▶ [WHAT TO PRODUCE]:
Set down the data below exactly; pictures stay out.

===== EXERCISE DATA =====

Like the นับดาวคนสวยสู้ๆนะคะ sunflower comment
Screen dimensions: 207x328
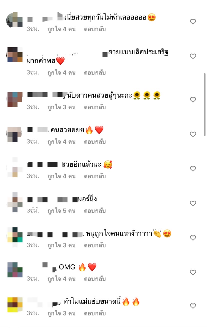pos(193,100)
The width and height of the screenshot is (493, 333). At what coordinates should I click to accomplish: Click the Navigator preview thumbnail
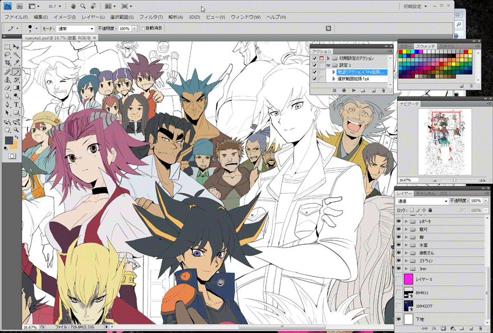tap(445, 141)
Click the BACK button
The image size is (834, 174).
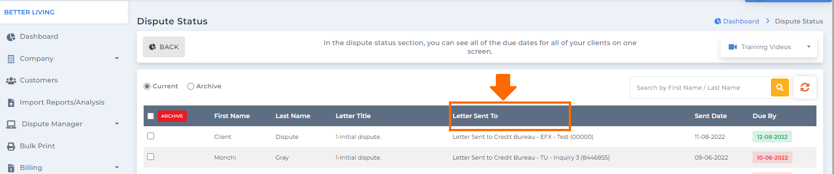click(164, 47)

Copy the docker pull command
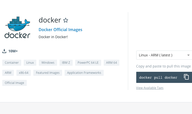186,77
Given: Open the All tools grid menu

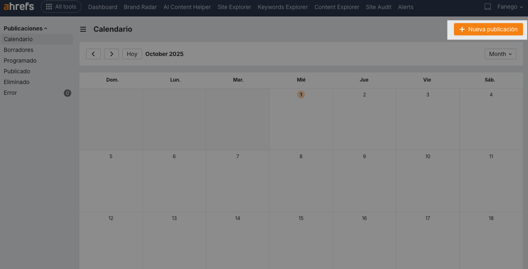Looking at the screenshot, I should (x=61, y=7).
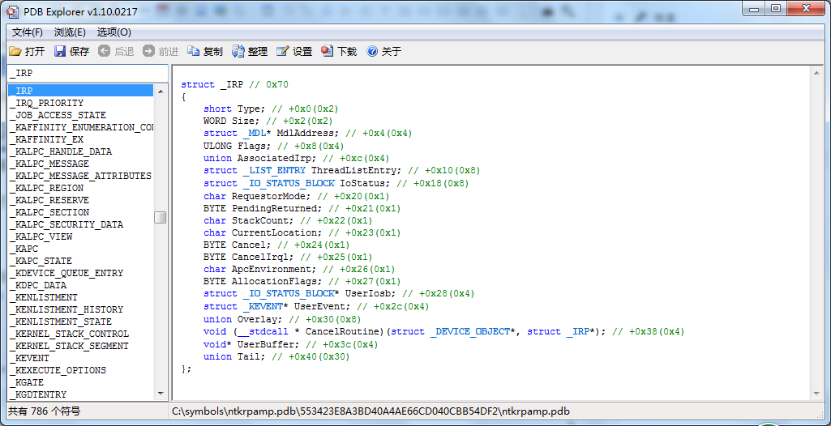Follow the _DEVICE_OBJECT type link
Screen dimensions: 831x426
click(473, 332)
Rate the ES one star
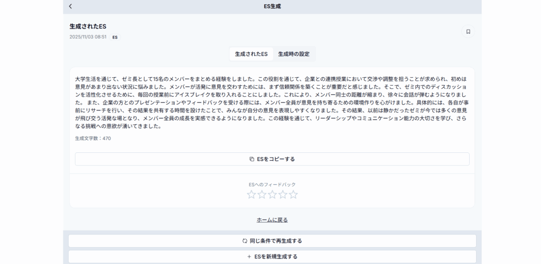This screenshot has width=541, height=264. tap(251, 194)
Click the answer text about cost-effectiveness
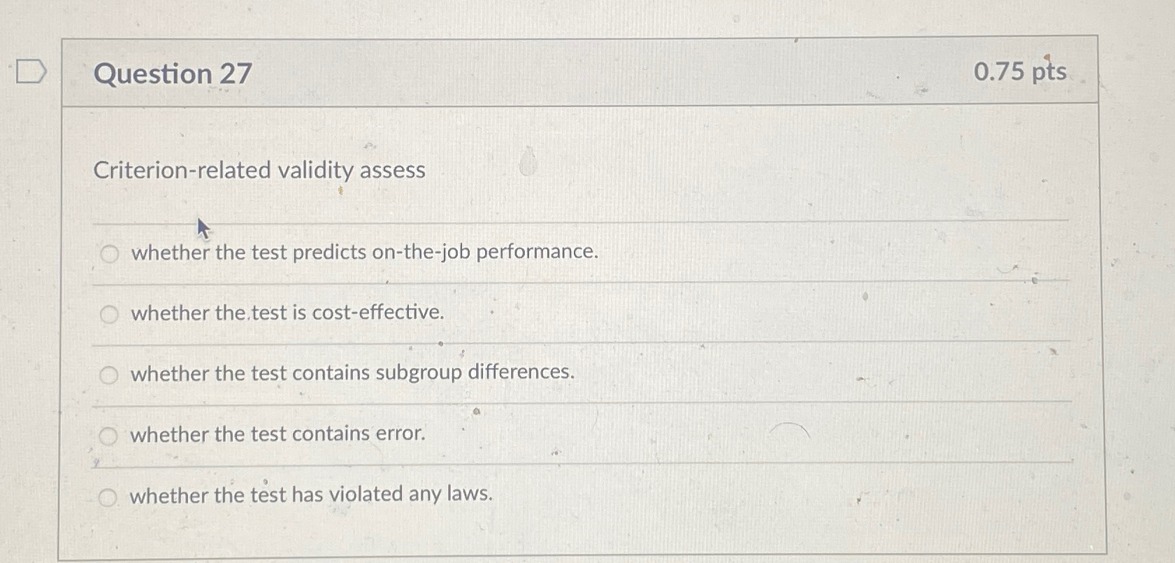Screen dimensions: 1175x563 [287, 313]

=====

▶ [WRITTEN ANSWER]:
Like the นับดาวคนสวยสู้ๆนะคะ sunflower comment
Screen dimensions: 207x328
pos(193,100)
The width and height of the screenshot is (493, 333). At what coordinates should I click to accomplish: Click the Navigator preview thumbnail
tap(445, 141)
Click the BACK button
The image size is (834, 174).
click(164, 47)

Copy the docker pull command
186,77
Given: Open the All tools grid menu

Looking at the screenshot, I should (x=61, y=7).
Follow the _DEVICE_OBJECT type link
Screen dimensions: 831x426
click(473, 332)
Rate the ES one star
This screenshot has width=541, height=264. tap(251, 194)
Click the answer text about cost-effectiveness
Screen dimensions: 1175x563 [287, 313]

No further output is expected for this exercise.